→ **TEXT TO READ**
┌──

We saw two monuments: the first one was in memory of the Gugulethu Seven. On March 3, 1986, these seven black men were walking to a demonstration march when a white police officer came down the street and shot everyone of them to death without provocation; the monument was built on the spot where they died.
The second one was for Amy Biehl who was doing missionary work with children and was murdered by two black men outside a gas station; her monument is also on the spot where she died.

I will post pictures and some more messy thought blogs that done make any sense when we get back from our homestays on friday, I'm tired now and want to go to bed. More to come then!

Sunday, June 1, 2008

Non Stop -- Friday, Saturday, Sunday

The last few days have been crazy! I have a lot to catch up on...

Friday:
In the morning we had class at UCT and had a lecture from a man named Steve. To go along with our last lecture, which gave a political outlook of Apartheid, Steve's lecture gave us a personal one. Steve was born in exile because his father was a wanted man in South Africa because of anti-Apartheid activities (I forgot exactly what he did). Steve and his family grew up having to change names and moving from country to country. They lived in a politically-charged environment and members of the ANC (African National Congress) became their extended family. Their house was even bombed twice. That's crazy, I can't even imagine what it would be like to live like that. It was really cool to hear his story.


After that, we went down to the harbor for some lunch before we went out to Robben Island. A bunch of us sat down at a Cape Malay restaurant because we hadn't tried that kind of food yet. Nate and I split this seafood platter that had mussels, calamari, line fish and prawns. I never had mussels before this, and I'm never going to eat them again! Apparently, you aren't supposed to chew them.. I didn't know this and it turned out to be an unpleasant culinary experience. And I didnt know what prawns were until the plate came out. It's crayfish! Crayfish as in they serve the entire crayfish-shell, antennas, eyes and legs!! I felt a little grossed out looking into the eyes of my food and I was afraid its little legs were gonna start kicking around when I grabbed it. But don't worry, I ate it anyway.


Then we got on a boat to go over to Robben Island and I slept the whole way, which was awesome because it's a 45 minute ride. Robben Island was where they kept black political prisoners during Apartheid. The tour was alright.. it was very interesting and our tour guide was a former prisoner who received a 7 year sentence for bombing a government building. What I didn't like was that most of the tour was focused on Nelson Mandela (who is the most famous prisoner of Robben Island). It was cool to hear about all that, but I wanted to hear stories from other prisoners too because as important as Mandela's work was, he wasn't the only prisoner there and he didn't end Apartheid by himself. I felt that the tour was geared more toward what visitors want to hear rather than telling an equally-balanced history of the prison.

└──

→ **DO THIS**
Please pick up the South Africa travel blog above and continue it from its last sentence.

→ **SOURCE MATERIAL**
┌──

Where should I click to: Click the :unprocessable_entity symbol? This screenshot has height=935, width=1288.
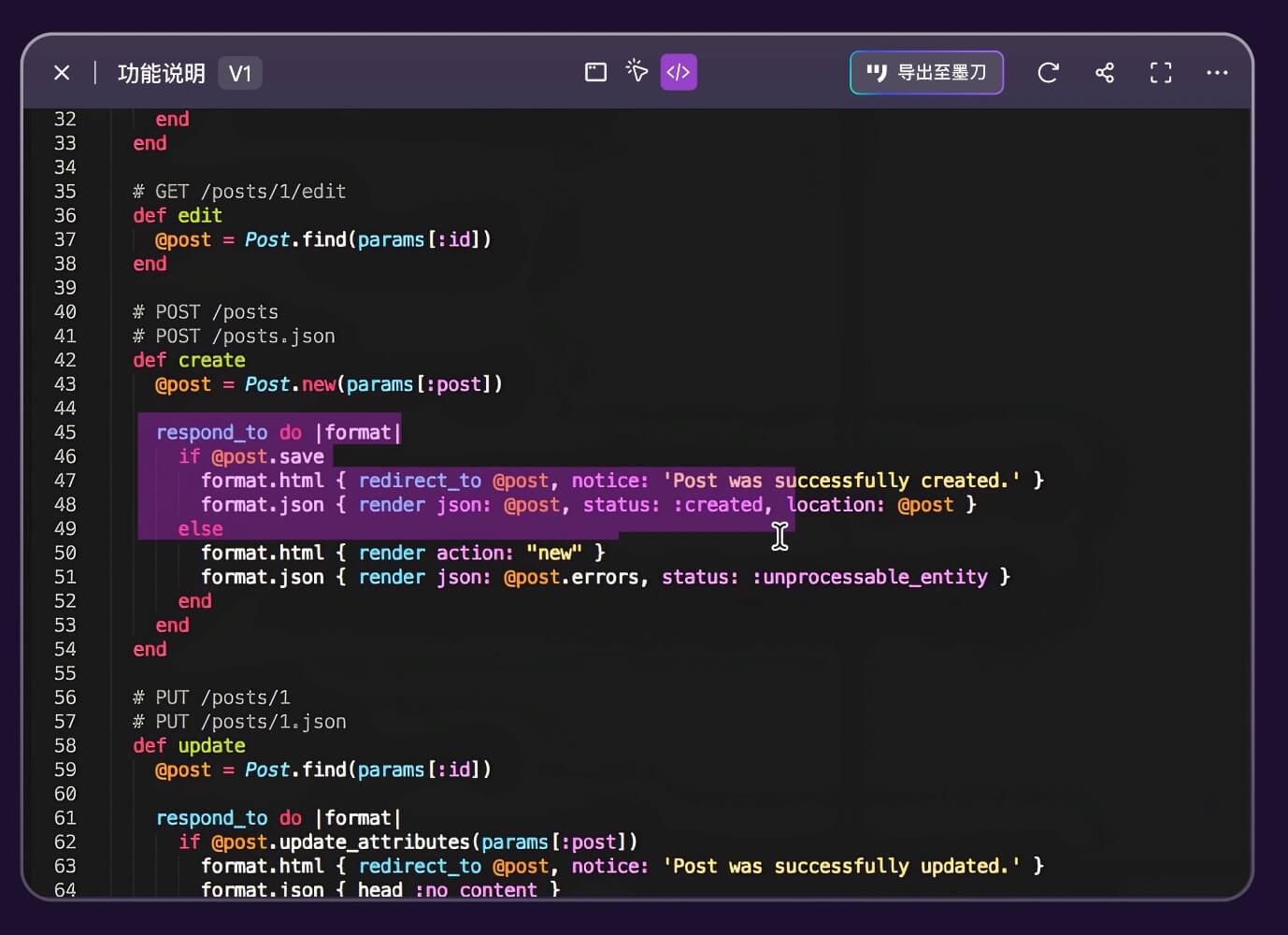tap(869, 577)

└──

→ **ANSWER TO THE EXERCISE**
Saturday:
Safari day! We got ourselves up before sunrise (quite possibly around 4:30ish or so) and walked down to the police station to meet our tour bus. This morning, it set in beyond any question that yes, Africa does get cold, cold+damp. It's winter here and it was definitely in the 40's that morning. I know we're all from Minnesota, but we weren't ready for this. So we hopped on the bus, wrapped up in blankets and slept for most of the 2.5 hour drive to Inverdoorn Game Reserve. When we got there, we looked around and it was absolutely gorgeous! They have a whole set up with little cabins, a pool, tables, a fire pit, all that kind of stuff. They served us coffee, tea and some bar/bread type of stuff. Eventually, we got onto the trucks with our guide, Grant, and went to see the animals! We went to see the cheetahs (who are kept in a separate area until they are quarantined) and driving up there, we were thinking "oh, we'll probably just drive along the edge of the fence and look in." Nope, we went in! With cheetahs. They were literally less than 15 feet away from our truck! It was so crazy. But they were pretty chill and got annoyed with us and kept walking away. Fun fact of the day: cheetahs' bones are almost completely hollow.




So then next were the lions. We went up to a lookout tower to see them. They are 'canned lions,' meaning they were raised in captivity and fed until they are fat and easy to hunt. It's illegal since there is no sport to is.. I guess it would be like baiting deer? I don't know hunting laws, so maybe not. They don't know how to hunt because of this so they associate humans with food, so we couldn't go up to the fence because they could break through and eat us. Lions. Amazing.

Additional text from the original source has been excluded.